* [Text segment]:

Smoked Salmon Tahini Bowls
One morning after I finished my yoga video via YouTube, one of the videos recommended to me was from the Kitchen Doctor, detailing some meals that he likes to make and pack for high protein, high fiber, nutrient dense lunches. The link is to the video, where he talks about how he likes to have ingredients in various categories, that he combines to make meals. Think whole grains, core protein, greens, extra veg, extra protein, and dressings. He made 3 combinations*, and we tried them last week. We liked all of them, but the Smoked Salmon Tahini Bowls were our favorite, and we had them again yesterday**. In the video, he uses arugula in the recipe, but the recipe online has cucumber. We had it both ways, and the cucumber came out the winner, but it was very close.

* [What is needed]: Please answer from the salmon bowl text: which ingredient won out over arugula when the bowls were made both ways?

* [Available data]:
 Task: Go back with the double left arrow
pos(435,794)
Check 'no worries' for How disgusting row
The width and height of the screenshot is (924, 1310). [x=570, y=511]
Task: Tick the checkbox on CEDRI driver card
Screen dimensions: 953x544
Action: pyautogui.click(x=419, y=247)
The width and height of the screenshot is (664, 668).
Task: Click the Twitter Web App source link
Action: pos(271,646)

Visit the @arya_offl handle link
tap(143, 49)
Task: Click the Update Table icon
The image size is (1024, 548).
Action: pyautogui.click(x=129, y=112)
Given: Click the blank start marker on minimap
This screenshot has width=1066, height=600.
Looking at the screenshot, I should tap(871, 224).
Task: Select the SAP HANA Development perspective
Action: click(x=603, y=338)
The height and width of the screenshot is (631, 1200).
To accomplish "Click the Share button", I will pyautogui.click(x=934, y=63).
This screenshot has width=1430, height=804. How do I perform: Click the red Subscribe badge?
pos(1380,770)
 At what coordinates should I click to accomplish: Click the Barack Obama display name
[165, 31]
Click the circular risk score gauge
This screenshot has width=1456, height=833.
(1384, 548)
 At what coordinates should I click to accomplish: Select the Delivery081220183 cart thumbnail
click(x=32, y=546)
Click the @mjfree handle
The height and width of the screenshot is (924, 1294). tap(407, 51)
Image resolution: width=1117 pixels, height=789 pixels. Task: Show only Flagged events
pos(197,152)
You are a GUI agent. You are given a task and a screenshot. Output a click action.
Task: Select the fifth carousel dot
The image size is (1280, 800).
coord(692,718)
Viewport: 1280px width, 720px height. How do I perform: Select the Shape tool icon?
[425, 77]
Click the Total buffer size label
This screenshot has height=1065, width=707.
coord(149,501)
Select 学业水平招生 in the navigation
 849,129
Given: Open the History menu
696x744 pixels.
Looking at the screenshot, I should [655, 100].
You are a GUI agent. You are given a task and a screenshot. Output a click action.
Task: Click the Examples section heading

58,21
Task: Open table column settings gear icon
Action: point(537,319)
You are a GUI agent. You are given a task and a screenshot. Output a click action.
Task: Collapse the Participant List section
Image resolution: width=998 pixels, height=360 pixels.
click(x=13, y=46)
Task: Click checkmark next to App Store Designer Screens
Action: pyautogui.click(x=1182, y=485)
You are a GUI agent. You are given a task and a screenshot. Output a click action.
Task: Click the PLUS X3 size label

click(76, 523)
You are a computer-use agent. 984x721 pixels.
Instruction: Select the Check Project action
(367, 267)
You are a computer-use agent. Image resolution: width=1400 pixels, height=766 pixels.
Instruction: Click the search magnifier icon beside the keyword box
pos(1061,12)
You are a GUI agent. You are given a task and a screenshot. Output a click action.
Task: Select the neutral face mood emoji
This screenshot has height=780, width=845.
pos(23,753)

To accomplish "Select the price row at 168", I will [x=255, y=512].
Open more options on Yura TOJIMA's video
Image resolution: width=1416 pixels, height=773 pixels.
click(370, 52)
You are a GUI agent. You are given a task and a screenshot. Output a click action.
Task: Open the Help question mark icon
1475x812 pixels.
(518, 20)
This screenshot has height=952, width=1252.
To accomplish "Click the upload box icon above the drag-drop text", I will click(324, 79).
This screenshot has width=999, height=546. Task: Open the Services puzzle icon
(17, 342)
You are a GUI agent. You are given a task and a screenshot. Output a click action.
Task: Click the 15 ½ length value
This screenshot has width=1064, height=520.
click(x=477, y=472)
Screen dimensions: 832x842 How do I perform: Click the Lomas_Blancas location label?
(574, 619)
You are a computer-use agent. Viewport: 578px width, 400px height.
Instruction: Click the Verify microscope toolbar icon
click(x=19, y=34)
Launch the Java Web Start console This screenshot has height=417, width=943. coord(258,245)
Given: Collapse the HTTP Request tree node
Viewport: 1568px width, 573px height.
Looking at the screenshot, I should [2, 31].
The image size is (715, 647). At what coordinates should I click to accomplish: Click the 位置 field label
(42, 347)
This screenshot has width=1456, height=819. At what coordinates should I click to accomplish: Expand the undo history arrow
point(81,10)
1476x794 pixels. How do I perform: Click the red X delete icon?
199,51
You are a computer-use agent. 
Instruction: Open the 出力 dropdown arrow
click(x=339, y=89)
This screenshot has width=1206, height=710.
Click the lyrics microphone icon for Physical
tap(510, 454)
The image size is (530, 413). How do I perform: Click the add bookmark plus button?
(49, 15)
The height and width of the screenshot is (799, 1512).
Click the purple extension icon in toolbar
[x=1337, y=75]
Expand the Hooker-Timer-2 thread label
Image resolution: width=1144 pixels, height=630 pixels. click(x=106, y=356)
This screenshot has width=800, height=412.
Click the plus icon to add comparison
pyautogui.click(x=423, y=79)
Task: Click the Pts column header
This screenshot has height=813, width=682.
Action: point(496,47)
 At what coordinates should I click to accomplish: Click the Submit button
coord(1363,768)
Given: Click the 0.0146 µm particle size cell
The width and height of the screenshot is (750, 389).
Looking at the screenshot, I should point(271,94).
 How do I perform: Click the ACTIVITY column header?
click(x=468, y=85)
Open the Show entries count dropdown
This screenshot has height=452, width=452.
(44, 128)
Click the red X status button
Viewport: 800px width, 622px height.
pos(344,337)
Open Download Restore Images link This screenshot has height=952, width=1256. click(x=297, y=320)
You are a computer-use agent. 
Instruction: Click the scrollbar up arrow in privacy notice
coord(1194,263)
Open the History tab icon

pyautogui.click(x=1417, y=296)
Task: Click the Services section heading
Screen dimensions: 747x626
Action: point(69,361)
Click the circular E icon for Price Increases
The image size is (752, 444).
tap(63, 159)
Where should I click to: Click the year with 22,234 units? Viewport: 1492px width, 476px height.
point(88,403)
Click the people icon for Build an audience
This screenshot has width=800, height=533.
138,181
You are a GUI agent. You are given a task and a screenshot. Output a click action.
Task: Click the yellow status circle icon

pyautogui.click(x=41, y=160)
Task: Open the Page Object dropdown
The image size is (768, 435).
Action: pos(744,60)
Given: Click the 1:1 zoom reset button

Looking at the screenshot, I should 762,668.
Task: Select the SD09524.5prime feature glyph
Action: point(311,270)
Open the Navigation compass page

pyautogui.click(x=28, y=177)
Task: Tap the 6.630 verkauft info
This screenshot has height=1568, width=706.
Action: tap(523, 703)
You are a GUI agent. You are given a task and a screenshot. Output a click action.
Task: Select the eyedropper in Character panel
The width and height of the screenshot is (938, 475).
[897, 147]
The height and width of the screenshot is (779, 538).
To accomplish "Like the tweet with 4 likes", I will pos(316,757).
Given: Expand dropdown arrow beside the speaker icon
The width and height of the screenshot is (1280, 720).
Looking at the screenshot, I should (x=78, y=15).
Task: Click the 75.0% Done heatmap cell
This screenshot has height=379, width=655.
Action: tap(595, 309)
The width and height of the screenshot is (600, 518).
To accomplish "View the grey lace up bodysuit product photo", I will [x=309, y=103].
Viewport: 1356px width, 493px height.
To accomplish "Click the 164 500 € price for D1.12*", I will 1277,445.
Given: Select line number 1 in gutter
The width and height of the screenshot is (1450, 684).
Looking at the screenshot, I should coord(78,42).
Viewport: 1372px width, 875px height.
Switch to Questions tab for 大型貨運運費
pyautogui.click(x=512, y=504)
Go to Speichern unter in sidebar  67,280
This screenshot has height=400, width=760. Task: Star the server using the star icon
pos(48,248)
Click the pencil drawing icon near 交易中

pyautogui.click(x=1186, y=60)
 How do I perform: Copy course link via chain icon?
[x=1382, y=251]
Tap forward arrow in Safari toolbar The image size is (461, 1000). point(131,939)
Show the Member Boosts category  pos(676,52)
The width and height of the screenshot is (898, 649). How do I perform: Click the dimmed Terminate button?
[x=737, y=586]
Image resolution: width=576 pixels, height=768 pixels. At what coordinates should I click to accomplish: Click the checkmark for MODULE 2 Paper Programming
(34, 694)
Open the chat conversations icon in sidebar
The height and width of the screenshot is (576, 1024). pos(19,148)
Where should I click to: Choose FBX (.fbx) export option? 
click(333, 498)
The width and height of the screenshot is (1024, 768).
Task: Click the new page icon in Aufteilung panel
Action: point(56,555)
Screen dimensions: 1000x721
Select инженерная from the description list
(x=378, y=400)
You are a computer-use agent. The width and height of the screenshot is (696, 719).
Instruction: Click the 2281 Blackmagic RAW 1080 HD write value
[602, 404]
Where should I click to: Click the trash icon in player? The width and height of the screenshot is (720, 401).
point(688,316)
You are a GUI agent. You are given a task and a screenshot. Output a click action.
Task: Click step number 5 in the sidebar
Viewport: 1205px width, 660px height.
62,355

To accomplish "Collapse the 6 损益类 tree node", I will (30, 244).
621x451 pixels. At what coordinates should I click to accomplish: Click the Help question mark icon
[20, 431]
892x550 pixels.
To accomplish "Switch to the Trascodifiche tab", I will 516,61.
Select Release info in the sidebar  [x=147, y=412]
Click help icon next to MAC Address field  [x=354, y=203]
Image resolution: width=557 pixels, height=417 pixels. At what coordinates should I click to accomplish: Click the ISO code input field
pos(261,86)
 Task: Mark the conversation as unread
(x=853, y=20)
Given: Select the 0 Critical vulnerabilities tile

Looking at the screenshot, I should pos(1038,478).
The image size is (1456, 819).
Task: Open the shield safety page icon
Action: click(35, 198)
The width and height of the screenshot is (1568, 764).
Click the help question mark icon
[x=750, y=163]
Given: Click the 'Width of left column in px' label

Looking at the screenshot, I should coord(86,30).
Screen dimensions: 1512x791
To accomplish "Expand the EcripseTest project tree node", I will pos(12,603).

* [Exercise result]: Cucumber, though it was very close.